Même destin pour Yohann Gène, 35 ans, l’un des protégés de Jean-René Bernaudeau, le patron de l’équipe Direct Énergie. Né à Pointe-à-Pitre, le Français – l’un des rares Noirs du cyclisme sur route – a pris l'habitude de briller sur la Tropicale Amissa Bongo, au Gabon, course dont il a remporté les éditions 2013 et 2017. Cet été, il participe à son 7e Tour de France d'affilée – il n’a jamais abandonné – en tant qu'équipier modèle. Il mériterait des pages et des pages, pour ne pas taire notre admiration. Bernaudeau dit de lui: «Son humeur égale, son sourire malicieux et sa force de travail sont un exemple pour la jeune génération.» Il aura honoré le maillot. Et un peu plus que cela. On se console comme on peut… Bref, il était 17h25, quand les cracks des sprints déboulèrent rue du Général de Gaulle, écrasée de chaleur. L’occasion d’avoir une courte pensée pour le coureur belge Tim Wellens (Lotto-Soudal), qui souffre, tenez-vous bien, d'une allergie au soleil! «J'ai des plaques rouges partout sur les jambes et cela m'affaiblit, déclarait-il hier matin à l’AFP. Je prends trois médicaments différents et, cet hiver, j'allais régulièrement au sauna pour habituer mon corps à la chaleur.» Précisons que depuis trois jours, confrontés à des températures harassantes, les forçats de la route peuvent perdre jusqu’à un litre de sueur par heure de course, soit, pour un coureur non acclimaté, de 3 à 4 kilos sur la journée…

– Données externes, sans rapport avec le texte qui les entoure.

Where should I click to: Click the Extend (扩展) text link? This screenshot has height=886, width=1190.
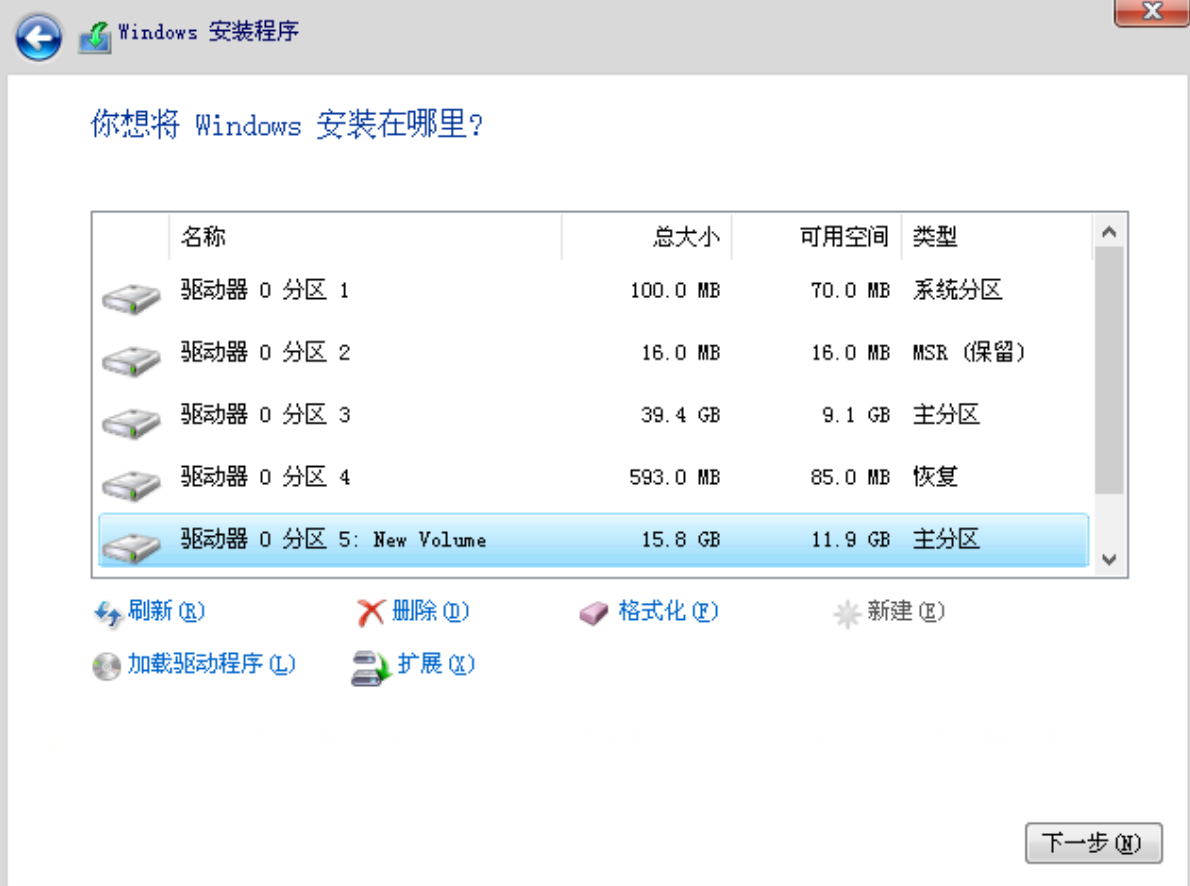[435, 664]
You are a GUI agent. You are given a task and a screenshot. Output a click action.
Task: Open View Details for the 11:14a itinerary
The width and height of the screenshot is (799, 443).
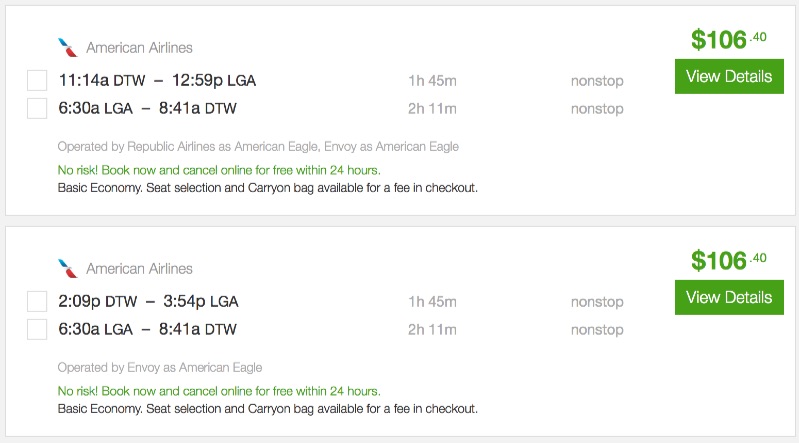(729, 77)
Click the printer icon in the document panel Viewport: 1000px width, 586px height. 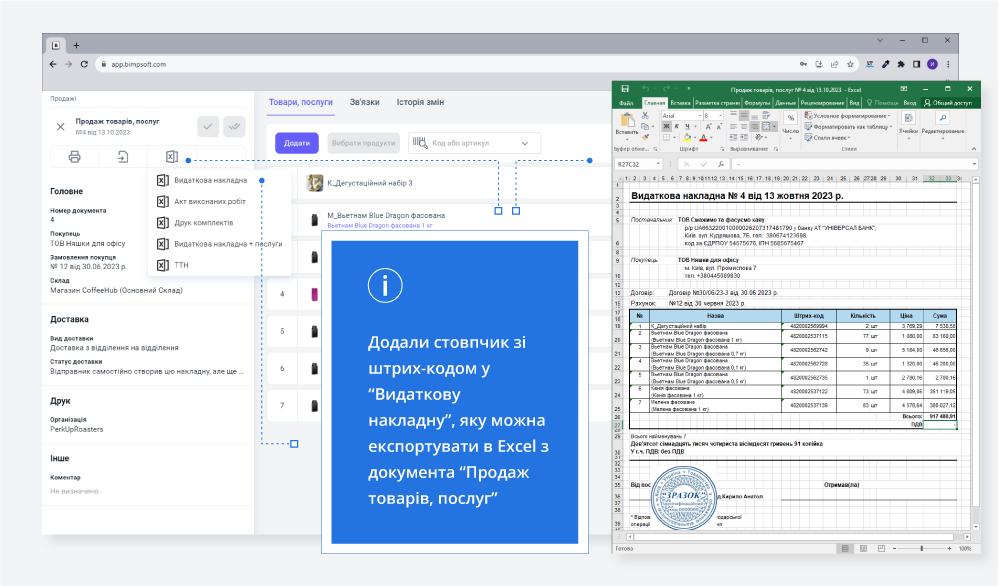click(x=74, y=157)
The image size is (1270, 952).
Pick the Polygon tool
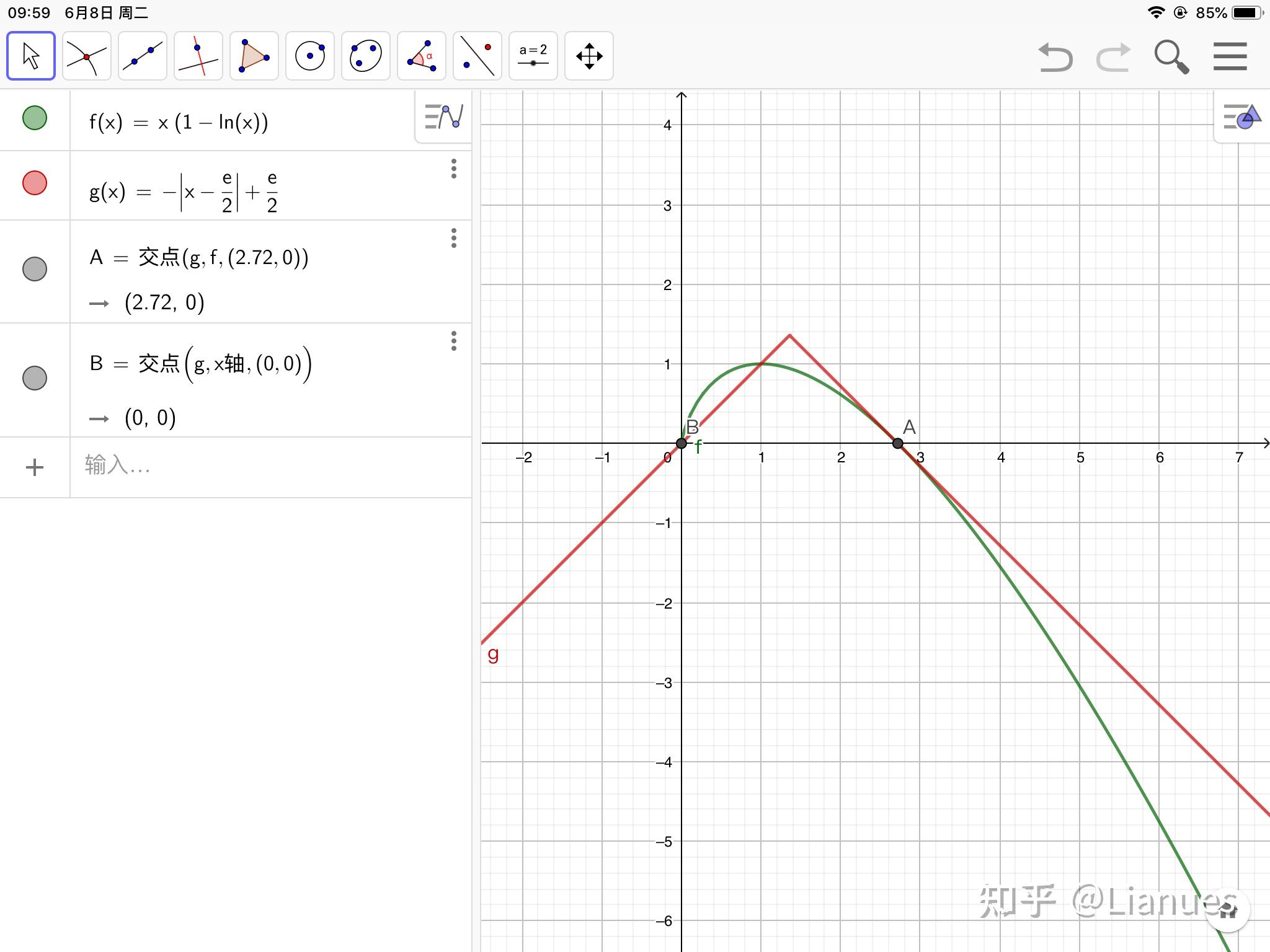(254, 56)
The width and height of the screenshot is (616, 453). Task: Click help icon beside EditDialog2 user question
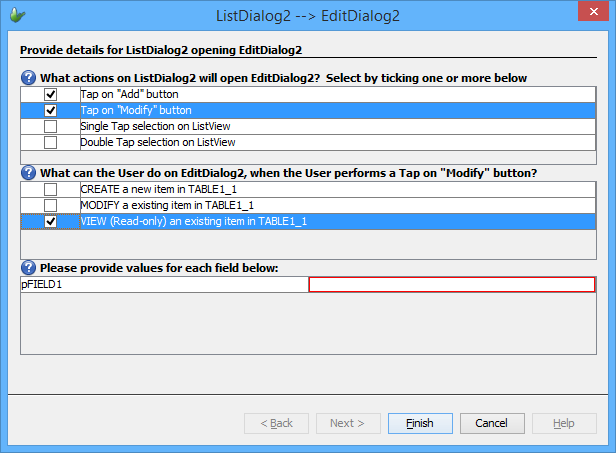(29, 172)
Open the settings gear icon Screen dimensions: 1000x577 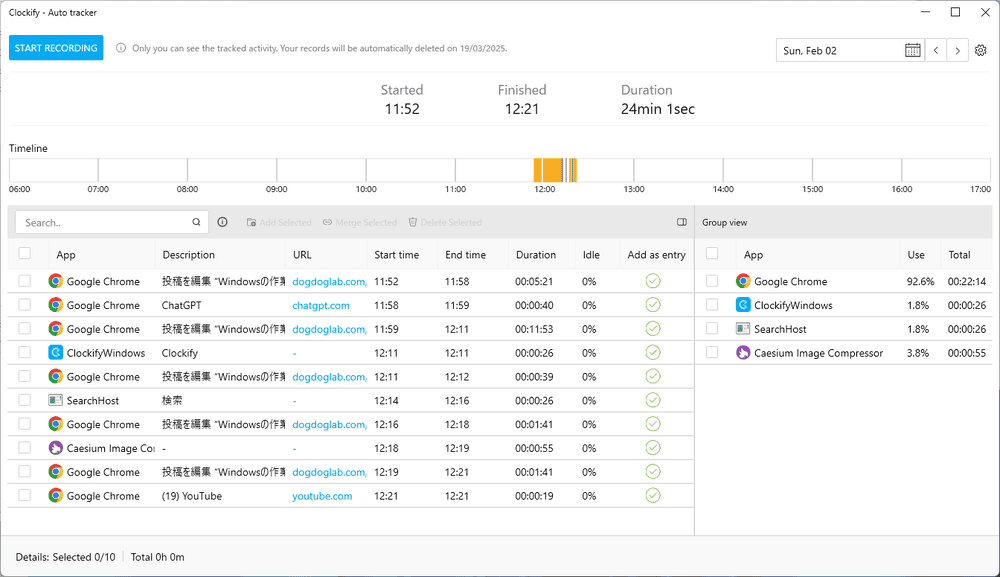click(x=981, y=50)
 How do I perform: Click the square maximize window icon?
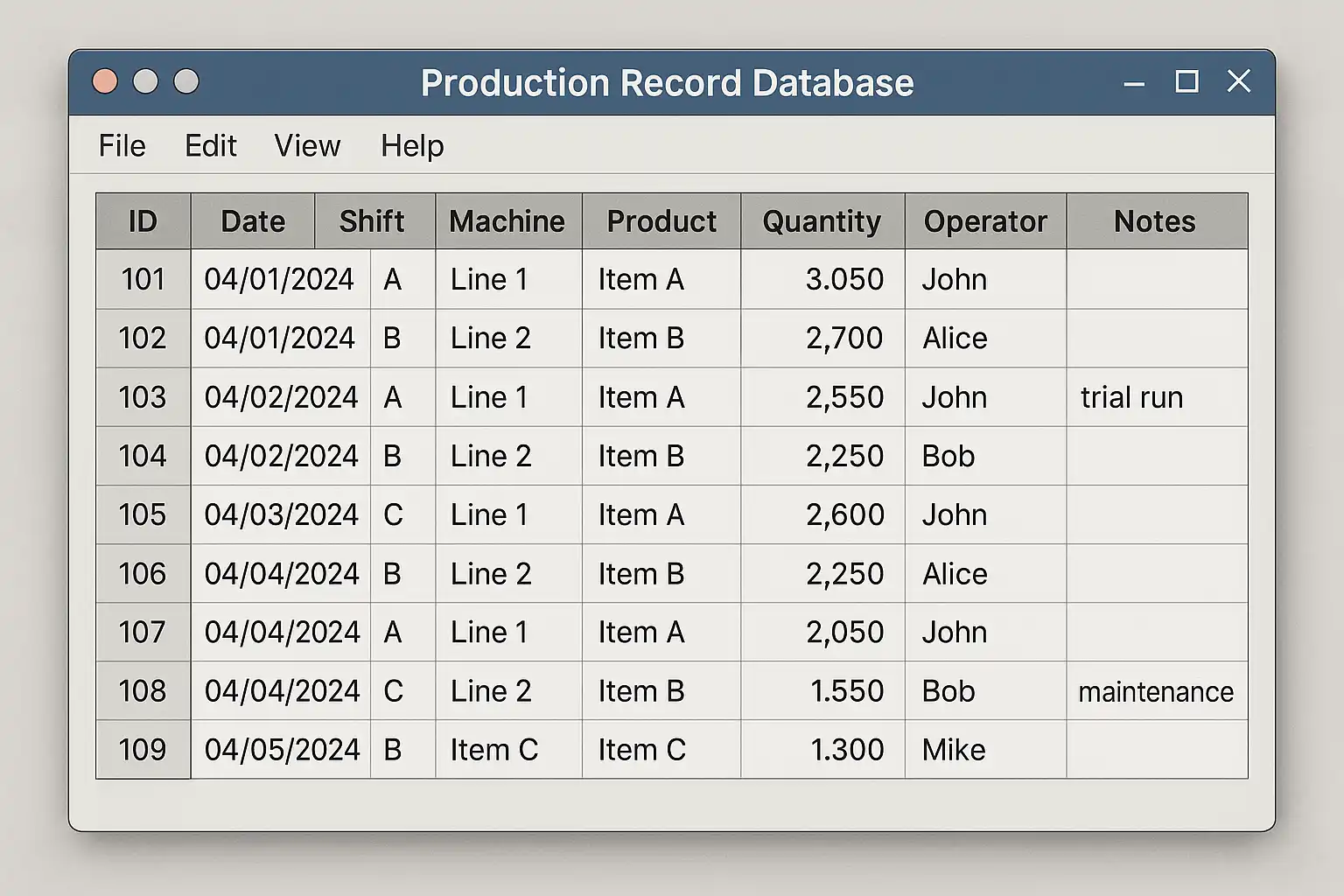[1186, 81]
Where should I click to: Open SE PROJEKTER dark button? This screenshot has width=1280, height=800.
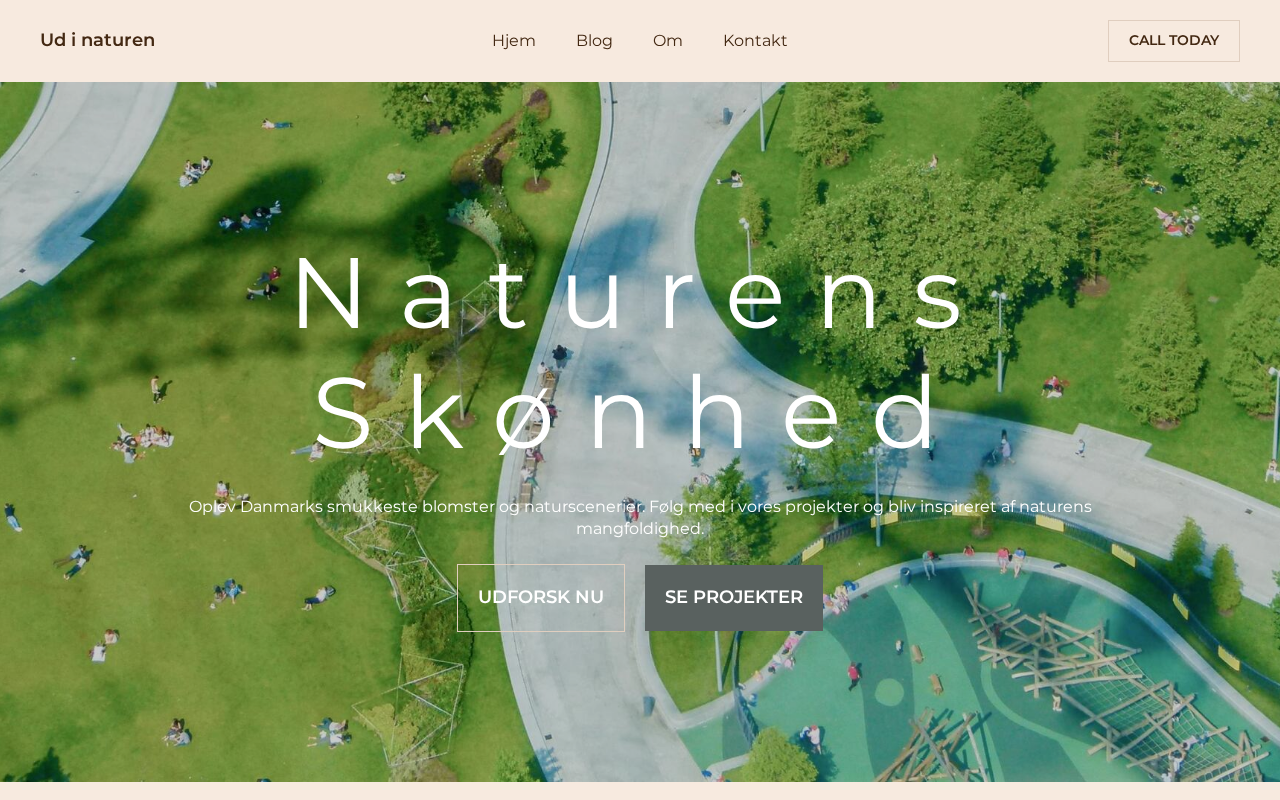[x=734, y=598]
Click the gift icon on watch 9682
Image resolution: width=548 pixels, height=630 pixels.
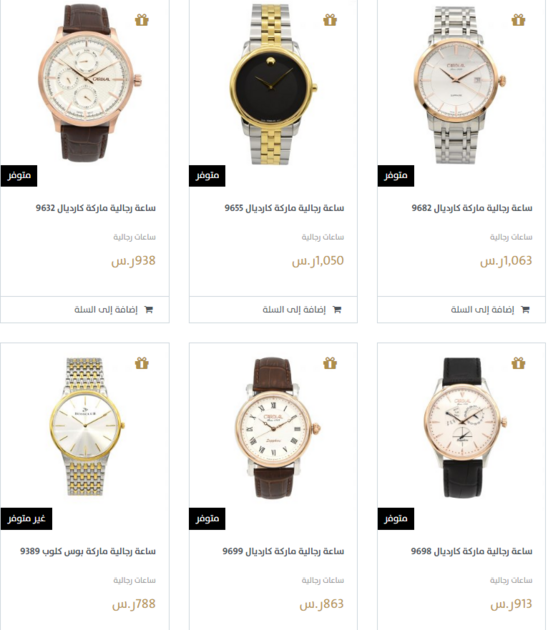coord(518,20)
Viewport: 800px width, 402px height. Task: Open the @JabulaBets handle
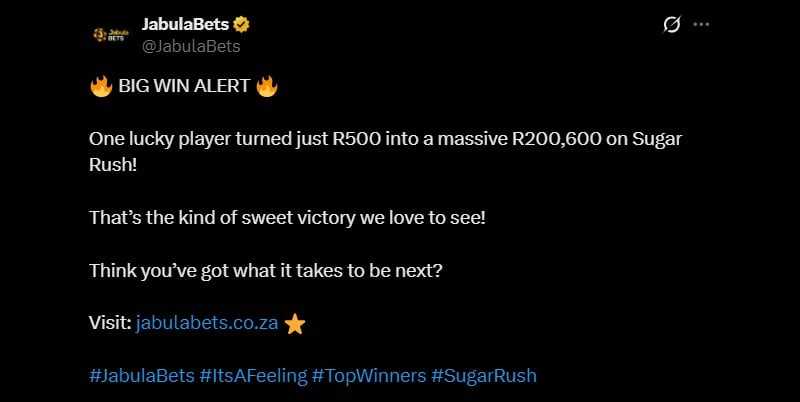(x=191, y=46)
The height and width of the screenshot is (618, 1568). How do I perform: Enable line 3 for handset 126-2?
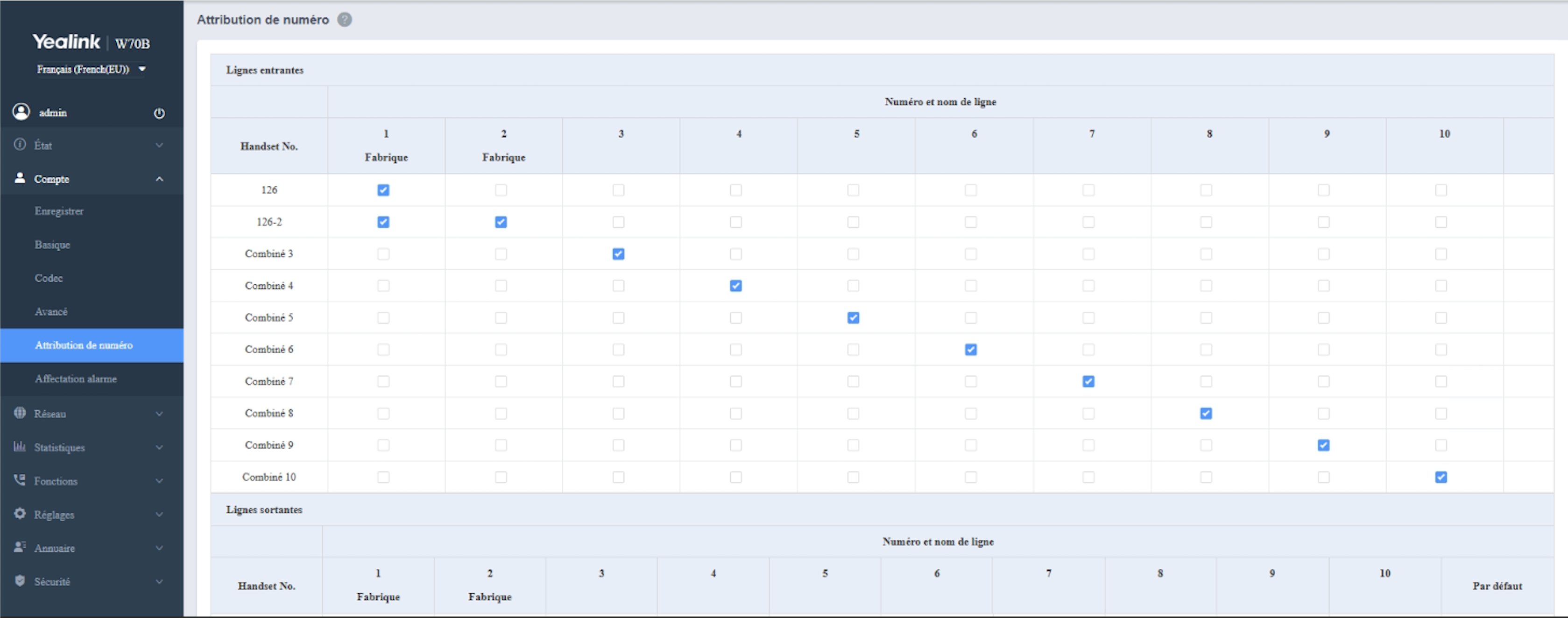[618, 222]
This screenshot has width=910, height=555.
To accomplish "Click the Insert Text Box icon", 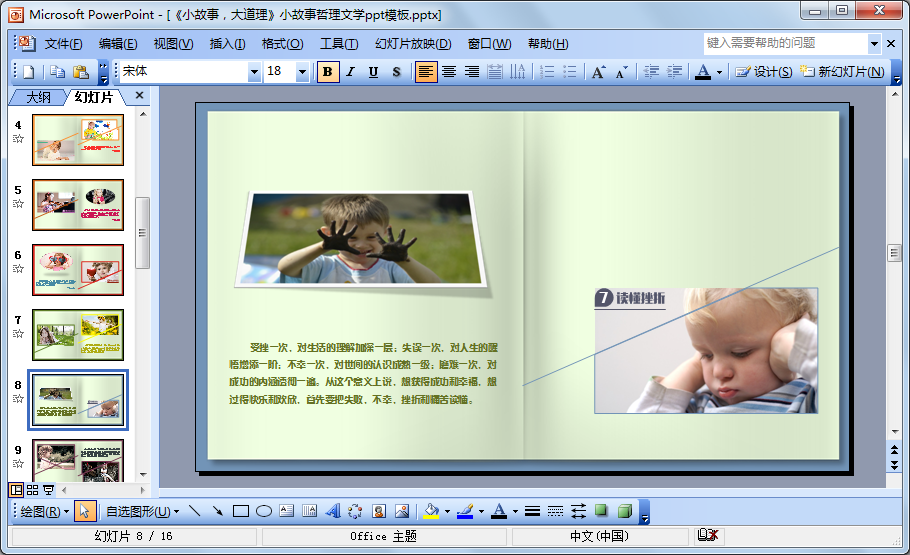I will (x=287, y=511).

Combien en ont perdu Marcel Kittel, Boasson Hagen, Arnaud Démare ou Nacer Bouhanni dans l’emballage final? Sans doute moins que leurs coéquipiers, mis à contribution dès que les ordinateurs de bord de leurs écuries respectives leur commandèrent de «rouler» tête dans le guidon, sans se poser de question, pour placer sur orbite leurs leaders. Que voulez-vous, le cyclisme est devenu une science exacte, au kilomètre près. Grand bien leur fasse, même si l’attrait de la course en pâtit gravement désormais. Pour tout loisir, nous avions donc à commenter ce sprint attendu. Duquel sombrèrent nos deux spécialistes français, Démare (patraque la nuit précédente) et Bouhanni (pas dans coup). Mais duquel émergea surtout une splendide photo-finish pour départager, au millimètre et au millième près, l’Allemand Marcel Kittel et le Norvégien Edvald Boasson Hagen. Pensez-donc, vingt minutes après l’arrivée, nous ne connaissions toujours pas le nom du vainqueur! Du jamais-vu. Les commissaires, chaussés de lunettes double-foyer, accordèrent finalement la victoire à Kittel, qui signa son troisième succès depuis le départ. Le chronicoeur, lui, aurait apprécié voir double avant l’heure. Déclarer les deux sprinteurs vainqueurs, d’abord. Passer aux grands crus, ensuite.